## [EXCERPTED PASSAGE]
--
Yoga, Fascia, Anatomy and Movement was written partly as an appeal for yoga teachers to appreciate the depth and breadth of yoga as a science, a movement practice and a philosophy that fundamentally espouses “wholeness” as the basis of living anatomy and form. Yoga calls for unifying who and how we are; and as teachers – how we can help our clients (who are all different) move better.
Classical anatomy (in the West) divides the body into into its component parts and traditionally reduces its functionality to those parts, usually described in 2 dimensional iconic forms, founded in lever-based mechanics. In the East, such reductionism in anatomy was never espoused. Yoga, Fascia, Anatomy and Movement covers two huge bases to bridge the difference between these two approaches and to upgrade our understanding of yoga to 21st Century anatomy.
The first part of this extraordinary work recognises that the leading edge of fascia science changes all those reductionist views (anatomically and biomechanically). This is carefully explained in the first part of the book and shows how the new science of body architecture makes sense of yogic philosophy of union and wholeness. The second part of the work takes this paradigm shift and applies it in practice to the subtle understanding of the fascial architecture and how that architecture helps us move better.
Yoga, Fascia, Anatomy and Movement attempts to ask questions, find suitable research and make all this knowledge and understanding practical and applicable to teachers and practitioners of a variety of movement and bodywork specialisms, including yoga. It teaches ‘posture profiling’ and the creation of ‘Class Mandalas’ to support this.
It is an essential resource for any movement worker.
Joanne Avison E-RYT500, IASI, C-IAYT Yoga Therapist, is an international teacher of applied structural anatomy for movement and manual practitioners. She teaches and practices Structural Integration (Anatomy Trains 1998-2005), Yoga Therapy and Spiritual Sciences in Surat Shabd Yoga – making sense of human motion, for humans being!
--
## [EXERCISE OBJECTIVE]
Please answer these questions from the book description, one line each:
(a) According to the description, what does the second part of the work apply the paradigm shift to?
(b) What two things does the book teach to make its knowledge practical?
(c) What years are given in parentheses for Anatomy Trains?
The items that come after this text are not needed for any task.
--
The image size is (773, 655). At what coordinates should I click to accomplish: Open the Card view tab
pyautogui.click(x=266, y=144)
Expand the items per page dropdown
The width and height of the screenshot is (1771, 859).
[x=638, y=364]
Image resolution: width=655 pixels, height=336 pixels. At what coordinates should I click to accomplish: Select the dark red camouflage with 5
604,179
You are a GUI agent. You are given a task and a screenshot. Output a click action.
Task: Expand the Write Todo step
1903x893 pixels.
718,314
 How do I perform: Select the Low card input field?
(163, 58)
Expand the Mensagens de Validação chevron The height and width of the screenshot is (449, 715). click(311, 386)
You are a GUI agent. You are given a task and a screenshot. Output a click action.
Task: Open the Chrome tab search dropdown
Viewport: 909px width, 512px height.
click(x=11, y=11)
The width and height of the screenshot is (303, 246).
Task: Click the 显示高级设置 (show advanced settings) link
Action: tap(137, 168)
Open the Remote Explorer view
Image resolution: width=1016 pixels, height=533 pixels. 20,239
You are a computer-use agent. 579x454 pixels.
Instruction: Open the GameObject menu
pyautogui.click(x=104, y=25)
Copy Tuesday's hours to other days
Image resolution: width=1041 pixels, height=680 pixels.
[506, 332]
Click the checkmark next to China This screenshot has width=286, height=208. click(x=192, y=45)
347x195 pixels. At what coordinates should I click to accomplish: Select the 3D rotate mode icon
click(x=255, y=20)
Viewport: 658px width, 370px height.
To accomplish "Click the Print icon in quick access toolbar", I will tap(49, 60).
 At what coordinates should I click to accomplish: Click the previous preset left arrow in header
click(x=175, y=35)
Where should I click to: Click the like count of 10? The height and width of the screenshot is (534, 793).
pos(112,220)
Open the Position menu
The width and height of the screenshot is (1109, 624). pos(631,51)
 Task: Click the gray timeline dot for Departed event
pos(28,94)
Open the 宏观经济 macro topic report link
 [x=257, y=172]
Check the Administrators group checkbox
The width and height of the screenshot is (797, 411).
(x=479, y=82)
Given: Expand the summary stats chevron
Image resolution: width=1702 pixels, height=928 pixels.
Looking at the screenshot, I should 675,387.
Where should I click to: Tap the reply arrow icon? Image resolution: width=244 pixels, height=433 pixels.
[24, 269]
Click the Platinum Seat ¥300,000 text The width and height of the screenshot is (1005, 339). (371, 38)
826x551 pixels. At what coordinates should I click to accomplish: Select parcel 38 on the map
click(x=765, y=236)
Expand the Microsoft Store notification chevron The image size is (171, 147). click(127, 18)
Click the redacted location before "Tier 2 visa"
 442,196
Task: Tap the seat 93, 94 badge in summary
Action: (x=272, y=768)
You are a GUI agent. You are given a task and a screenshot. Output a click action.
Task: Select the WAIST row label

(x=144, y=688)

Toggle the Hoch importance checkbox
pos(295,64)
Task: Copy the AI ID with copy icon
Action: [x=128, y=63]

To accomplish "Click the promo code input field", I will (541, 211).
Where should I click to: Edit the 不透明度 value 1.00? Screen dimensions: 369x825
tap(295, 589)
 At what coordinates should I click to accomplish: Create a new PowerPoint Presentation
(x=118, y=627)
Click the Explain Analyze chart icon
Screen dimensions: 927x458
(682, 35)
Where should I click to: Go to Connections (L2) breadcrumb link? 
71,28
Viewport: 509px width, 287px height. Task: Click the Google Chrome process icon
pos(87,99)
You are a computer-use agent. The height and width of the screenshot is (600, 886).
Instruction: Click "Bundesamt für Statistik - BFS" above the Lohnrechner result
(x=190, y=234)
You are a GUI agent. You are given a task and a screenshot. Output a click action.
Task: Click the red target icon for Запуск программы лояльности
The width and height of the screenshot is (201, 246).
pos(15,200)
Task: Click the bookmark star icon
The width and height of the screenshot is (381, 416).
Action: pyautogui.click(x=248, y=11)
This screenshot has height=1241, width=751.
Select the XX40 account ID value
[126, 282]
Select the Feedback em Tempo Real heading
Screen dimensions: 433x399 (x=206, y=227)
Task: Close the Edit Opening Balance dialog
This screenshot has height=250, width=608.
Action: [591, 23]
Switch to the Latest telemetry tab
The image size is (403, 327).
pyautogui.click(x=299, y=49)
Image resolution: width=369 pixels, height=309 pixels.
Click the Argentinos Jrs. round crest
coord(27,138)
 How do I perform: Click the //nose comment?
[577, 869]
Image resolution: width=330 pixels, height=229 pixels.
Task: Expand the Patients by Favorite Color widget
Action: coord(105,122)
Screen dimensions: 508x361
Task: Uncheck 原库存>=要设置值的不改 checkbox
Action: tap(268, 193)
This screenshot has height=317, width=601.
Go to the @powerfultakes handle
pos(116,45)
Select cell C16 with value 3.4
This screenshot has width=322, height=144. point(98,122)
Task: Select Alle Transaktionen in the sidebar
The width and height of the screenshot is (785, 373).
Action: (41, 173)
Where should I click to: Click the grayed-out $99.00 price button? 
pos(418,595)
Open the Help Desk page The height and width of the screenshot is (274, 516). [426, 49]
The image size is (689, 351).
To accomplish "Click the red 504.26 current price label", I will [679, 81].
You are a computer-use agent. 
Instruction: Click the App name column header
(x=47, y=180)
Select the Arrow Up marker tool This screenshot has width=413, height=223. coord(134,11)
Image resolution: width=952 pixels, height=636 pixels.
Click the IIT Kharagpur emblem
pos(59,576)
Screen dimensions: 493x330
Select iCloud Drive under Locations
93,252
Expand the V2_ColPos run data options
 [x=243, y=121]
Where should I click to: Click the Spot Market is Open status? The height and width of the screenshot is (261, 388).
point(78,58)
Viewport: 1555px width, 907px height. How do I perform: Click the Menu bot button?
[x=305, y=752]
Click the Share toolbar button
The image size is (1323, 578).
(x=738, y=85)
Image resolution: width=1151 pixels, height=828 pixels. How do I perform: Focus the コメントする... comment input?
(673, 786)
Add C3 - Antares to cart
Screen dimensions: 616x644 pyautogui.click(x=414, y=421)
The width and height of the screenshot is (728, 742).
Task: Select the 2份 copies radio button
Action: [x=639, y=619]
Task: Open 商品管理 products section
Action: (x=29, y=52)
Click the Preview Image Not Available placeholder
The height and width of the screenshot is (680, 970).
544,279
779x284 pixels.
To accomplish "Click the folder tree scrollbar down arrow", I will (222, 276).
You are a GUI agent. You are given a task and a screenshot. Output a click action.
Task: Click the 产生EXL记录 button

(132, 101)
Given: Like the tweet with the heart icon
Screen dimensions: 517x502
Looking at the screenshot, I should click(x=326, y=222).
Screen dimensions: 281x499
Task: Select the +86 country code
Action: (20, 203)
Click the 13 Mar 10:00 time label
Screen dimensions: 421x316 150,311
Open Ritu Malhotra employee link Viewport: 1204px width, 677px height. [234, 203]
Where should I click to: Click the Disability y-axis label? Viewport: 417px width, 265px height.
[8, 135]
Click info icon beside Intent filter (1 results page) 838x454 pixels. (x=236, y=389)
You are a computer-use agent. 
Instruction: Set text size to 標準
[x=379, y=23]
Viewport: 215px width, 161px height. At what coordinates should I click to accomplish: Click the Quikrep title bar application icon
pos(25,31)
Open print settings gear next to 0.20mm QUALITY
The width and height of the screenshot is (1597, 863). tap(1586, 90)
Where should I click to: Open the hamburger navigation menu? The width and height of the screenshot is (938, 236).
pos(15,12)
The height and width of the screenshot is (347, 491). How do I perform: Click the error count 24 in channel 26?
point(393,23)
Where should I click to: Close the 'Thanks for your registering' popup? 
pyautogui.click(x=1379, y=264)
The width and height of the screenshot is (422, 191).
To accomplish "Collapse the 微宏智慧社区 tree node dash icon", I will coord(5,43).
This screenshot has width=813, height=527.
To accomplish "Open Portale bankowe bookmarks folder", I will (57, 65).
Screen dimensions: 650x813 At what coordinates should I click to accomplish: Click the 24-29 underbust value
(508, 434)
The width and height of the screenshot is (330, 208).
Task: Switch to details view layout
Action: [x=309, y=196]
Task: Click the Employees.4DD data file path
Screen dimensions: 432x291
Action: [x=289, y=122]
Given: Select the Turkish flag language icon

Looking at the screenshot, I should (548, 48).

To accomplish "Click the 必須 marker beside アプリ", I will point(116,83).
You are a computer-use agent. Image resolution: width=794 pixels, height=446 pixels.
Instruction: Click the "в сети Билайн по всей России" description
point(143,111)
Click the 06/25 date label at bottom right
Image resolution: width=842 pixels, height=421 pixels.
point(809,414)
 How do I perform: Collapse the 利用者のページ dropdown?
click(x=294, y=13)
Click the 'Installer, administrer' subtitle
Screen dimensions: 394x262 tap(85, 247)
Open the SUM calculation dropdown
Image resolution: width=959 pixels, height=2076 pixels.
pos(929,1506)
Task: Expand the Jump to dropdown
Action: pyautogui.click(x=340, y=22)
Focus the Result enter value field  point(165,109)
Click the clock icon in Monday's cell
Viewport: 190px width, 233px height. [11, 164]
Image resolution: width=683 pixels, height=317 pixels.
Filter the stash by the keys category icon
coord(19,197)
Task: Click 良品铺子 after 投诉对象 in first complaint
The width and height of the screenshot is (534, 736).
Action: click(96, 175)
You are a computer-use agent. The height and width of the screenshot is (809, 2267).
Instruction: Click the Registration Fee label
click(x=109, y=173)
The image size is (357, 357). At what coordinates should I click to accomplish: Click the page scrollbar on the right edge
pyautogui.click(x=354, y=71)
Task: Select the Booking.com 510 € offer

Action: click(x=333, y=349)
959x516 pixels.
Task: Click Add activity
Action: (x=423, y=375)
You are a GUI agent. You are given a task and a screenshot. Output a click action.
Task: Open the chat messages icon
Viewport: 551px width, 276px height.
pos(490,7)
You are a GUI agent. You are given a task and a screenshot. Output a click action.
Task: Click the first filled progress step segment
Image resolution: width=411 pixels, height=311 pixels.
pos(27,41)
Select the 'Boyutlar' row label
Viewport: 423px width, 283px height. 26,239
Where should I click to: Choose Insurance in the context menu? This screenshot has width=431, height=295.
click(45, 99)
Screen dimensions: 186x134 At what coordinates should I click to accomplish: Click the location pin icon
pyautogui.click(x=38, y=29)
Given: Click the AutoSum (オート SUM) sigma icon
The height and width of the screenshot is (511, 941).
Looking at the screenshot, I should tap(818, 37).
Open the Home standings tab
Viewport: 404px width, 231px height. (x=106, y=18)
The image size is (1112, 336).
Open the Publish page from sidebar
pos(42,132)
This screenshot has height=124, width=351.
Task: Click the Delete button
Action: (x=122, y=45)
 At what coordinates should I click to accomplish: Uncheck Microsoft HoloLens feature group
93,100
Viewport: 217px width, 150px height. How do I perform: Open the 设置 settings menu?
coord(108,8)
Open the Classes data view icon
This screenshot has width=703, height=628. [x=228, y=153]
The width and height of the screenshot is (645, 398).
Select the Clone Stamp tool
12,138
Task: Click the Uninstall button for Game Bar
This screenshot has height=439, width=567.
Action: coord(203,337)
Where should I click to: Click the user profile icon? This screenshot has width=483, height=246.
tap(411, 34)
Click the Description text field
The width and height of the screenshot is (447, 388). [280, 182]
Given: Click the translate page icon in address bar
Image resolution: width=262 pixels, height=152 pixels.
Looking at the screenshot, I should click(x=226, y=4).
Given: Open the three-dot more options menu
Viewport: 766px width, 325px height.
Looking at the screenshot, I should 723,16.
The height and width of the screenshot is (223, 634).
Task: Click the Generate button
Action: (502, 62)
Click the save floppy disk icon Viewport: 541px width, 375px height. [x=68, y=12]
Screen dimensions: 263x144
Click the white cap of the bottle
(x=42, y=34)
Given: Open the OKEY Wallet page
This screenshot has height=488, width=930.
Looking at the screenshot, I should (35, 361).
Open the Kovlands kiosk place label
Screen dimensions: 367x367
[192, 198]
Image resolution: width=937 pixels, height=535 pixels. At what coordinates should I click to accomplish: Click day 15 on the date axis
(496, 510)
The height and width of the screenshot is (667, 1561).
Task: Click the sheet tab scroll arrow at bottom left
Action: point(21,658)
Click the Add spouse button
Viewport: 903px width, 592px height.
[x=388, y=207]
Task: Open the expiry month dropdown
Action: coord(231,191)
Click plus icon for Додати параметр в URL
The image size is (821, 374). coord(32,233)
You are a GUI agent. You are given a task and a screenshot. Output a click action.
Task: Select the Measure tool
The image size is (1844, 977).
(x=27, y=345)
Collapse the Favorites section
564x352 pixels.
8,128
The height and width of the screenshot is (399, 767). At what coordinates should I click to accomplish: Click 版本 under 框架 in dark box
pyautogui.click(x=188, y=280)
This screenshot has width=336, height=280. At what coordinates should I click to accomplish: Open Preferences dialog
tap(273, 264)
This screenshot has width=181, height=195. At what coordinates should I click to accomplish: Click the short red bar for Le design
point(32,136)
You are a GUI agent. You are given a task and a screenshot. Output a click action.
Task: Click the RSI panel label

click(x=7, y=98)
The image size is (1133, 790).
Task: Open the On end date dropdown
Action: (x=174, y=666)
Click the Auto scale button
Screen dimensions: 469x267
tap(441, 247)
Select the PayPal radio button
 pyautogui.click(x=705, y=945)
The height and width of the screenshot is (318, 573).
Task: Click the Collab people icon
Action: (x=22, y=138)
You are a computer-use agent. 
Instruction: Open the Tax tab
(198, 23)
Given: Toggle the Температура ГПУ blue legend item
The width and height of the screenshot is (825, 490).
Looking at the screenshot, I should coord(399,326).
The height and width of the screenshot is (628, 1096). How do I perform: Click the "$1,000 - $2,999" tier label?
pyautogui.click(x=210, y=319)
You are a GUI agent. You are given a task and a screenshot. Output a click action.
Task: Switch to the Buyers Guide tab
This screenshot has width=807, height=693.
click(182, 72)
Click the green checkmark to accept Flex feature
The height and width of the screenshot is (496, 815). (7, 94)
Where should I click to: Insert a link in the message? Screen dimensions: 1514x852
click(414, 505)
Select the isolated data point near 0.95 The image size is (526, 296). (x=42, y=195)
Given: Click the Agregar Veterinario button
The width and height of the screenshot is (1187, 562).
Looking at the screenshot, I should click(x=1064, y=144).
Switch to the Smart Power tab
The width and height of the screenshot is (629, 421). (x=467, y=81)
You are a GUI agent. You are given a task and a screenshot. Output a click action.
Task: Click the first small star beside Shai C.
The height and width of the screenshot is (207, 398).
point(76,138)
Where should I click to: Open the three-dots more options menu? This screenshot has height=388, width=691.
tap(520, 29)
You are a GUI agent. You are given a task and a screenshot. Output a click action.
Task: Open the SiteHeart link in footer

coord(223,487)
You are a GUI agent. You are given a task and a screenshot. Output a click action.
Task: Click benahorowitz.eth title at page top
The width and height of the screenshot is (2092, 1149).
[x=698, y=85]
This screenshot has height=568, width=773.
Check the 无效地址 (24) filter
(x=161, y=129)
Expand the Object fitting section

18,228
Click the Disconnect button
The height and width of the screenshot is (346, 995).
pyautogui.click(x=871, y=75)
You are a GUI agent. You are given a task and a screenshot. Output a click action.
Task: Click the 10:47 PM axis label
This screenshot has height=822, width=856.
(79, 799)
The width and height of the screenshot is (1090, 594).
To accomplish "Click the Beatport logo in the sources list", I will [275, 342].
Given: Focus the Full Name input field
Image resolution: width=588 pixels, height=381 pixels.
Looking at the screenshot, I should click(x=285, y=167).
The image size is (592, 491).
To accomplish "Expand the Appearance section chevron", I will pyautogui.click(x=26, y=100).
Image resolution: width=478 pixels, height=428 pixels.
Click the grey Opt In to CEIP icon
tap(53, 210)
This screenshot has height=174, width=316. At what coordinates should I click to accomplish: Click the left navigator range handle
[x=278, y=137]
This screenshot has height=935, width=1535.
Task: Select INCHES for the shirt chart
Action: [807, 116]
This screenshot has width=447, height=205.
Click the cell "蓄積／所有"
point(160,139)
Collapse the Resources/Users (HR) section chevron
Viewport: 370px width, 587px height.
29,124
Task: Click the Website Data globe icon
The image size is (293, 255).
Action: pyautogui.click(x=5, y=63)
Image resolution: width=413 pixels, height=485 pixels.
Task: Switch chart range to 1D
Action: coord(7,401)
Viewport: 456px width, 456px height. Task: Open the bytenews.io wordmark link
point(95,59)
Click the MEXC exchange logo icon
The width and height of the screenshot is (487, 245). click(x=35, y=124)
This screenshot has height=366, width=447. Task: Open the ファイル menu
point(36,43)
--
## [WRITTEN RESPONSE]
(a) The subtle understanding of the fascial architecture and how that architecture helps us move better.
(b) 'Posture profiling' and the creation of 'Class Mandalas'.
(c) 1998-2005.